The Department for Regulation and Control of Postal Activities in the Ministry of Posts and Telecommunications has envisaged field controls.
The postal sector in the country is sick, with many benefitting from the malaise to feed fat. The sector is plagued by cacophony, and the Interim Director of Regulation and Control of Postal Activities in the Ministry of Posts and Telecommunications, Kalpele, admits this. “We can readily say that there is disorder in the sector,” Kalpele told Cameroon Tribune, insisting that there has been some laisser-faire in the sector due to the lack of a legal framework. And now that there is one, the Ministry is insisting on regulating the sector. Meanwhile, the country’s postal sector has one public operator, Cameroon Postal Services (CAMPOST.)
The reign of disorder will soon end and the Ministry of Posts and Telecommunication is promising hard times for unscrupulous private operators who resist the legal framework by not seeking authorisation. A plethora of operators involved in urban transport have found fertile ground in providing parcel and money transfer services without government authorisation.
Figures from the Department of Regulation and Control of Postal Activities speak of over 202 private operators in existence. Over 107 are engaged in mail dispatch, 85 in money transfer and 10 into mail and money transfer. Out of this number, only 62 files have been received for the issuance of attestations. Some 23 files are said to be recognisable, while 37 others are said to be incomplete. This therefore means that out of 202 postal service companies in Cameroon, only 23 are recognised, 37 are seeking legalization, while the remaining 140 are operating clandestinely.

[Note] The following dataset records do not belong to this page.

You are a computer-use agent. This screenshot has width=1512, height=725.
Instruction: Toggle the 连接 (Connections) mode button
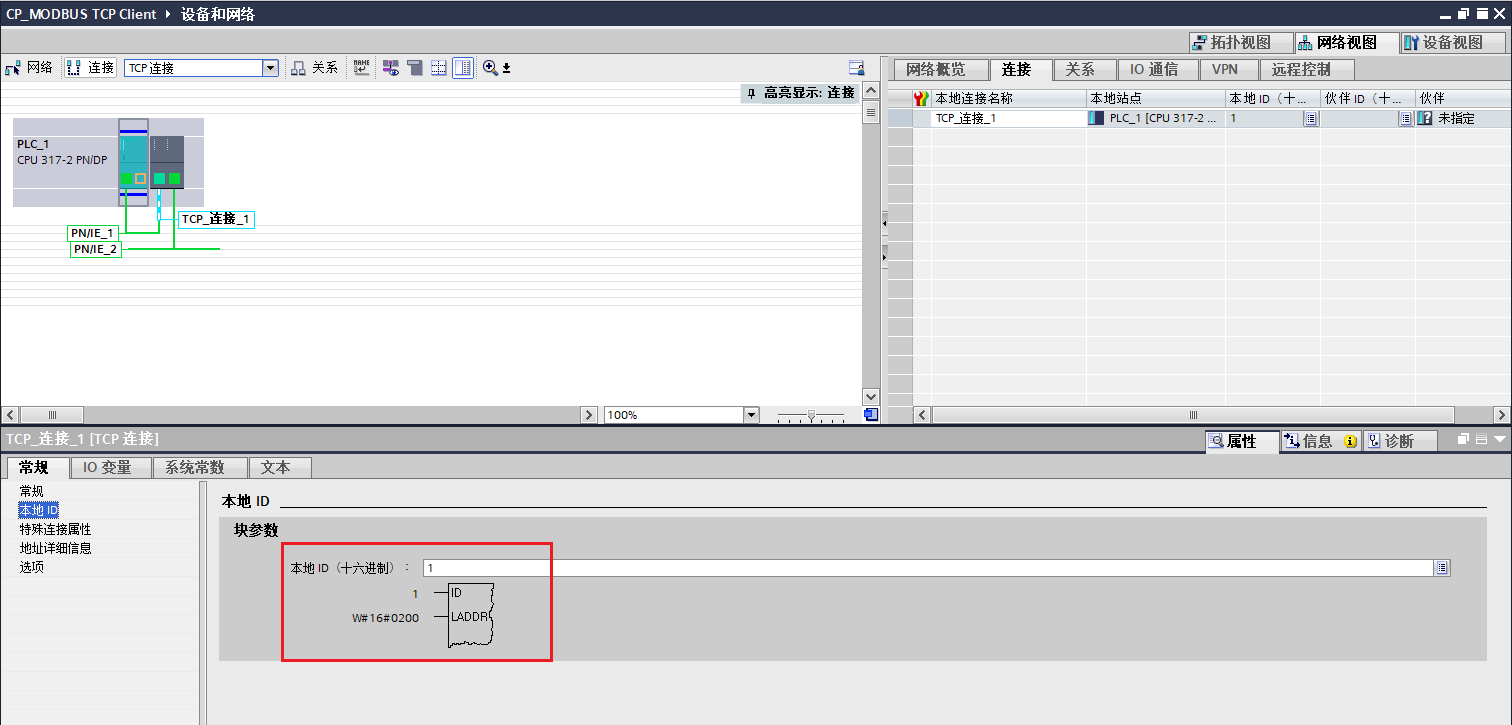pos(90,68)
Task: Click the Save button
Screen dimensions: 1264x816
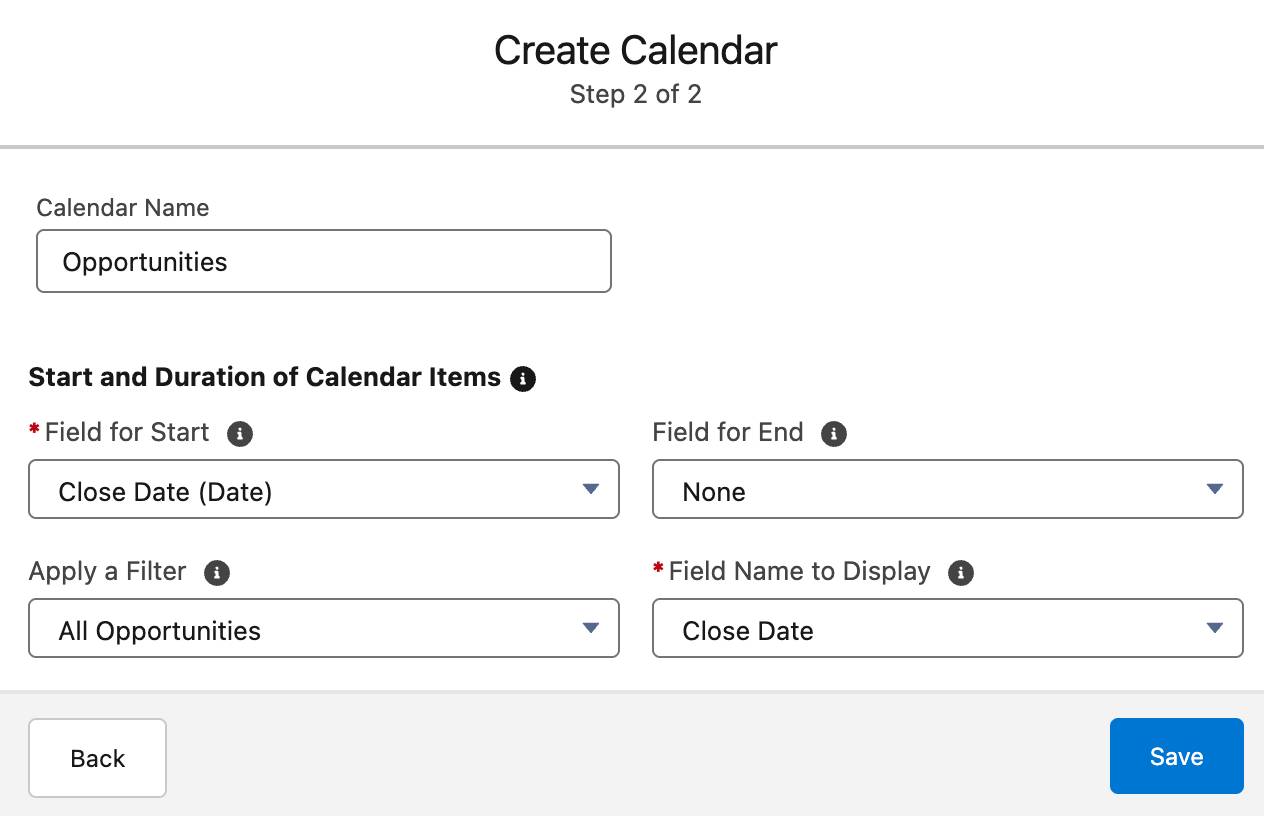Action: pyautogui.click(x=1176, y=756)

On October 9, 2014, the Minister of Posts and Telecommunications, Jean Pierre Biyiti bi Essam, handed over legalisation papers to officials of six private operators to add to existing ones. He also mentioned that the act was testimony of government’s willingness to bring order to the sector as it strives to remain effective and people-friendly. However, “I think our postal services have a brilliant future because they were recently reorganised. We have introduced ICTs and think that this modernisation will help the country’s postal services to stand market challenges, especially at the national, sub-regional and international levels,” he explained.

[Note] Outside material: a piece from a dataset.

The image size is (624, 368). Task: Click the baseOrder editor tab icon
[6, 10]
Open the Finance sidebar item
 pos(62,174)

Going by the terms of reference of attestations issued to companies, the operators are tasked with scrupulously keeping the objects or money that is sent and received through them, ensuring neutrality in service delivery, respecting the secrecy of services delivered and facilitating collaboration with regulatory services, among others. Kalpele said they will begin by sensitising private operators on the need to abide by the laws without which repressive action will be taken against those operating illegally. The poor interpretation of regulatory texts has led others to think that money transfer is under the Central Africa Banking Commission. This hinders the regulation of the sector.